→ **SUPPLIED MATERIAL**:
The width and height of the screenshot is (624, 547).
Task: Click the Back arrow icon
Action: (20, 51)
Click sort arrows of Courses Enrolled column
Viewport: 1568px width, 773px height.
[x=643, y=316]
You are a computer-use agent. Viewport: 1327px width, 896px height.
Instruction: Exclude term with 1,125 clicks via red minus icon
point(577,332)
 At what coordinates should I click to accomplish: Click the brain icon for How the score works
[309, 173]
==
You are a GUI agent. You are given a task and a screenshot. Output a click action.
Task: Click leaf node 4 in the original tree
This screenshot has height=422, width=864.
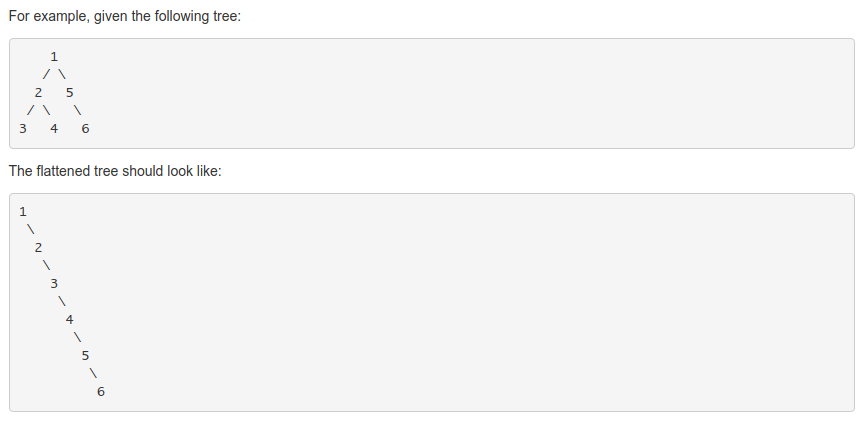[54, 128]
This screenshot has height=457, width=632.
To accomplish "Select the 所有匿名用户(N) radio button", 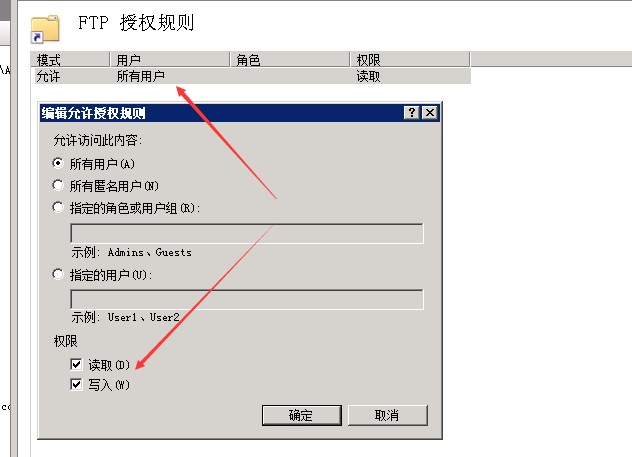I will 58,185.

→ **EXERCISE DETAILS**: If a line in the entries above has the word "agent", copy it.

→ **OUTPUT BELOW**:
You are a computer-use agent. Viewport: 1327px width, 896px height.
You are a GUI agent. You are given a task and a screenshot. Output a click action.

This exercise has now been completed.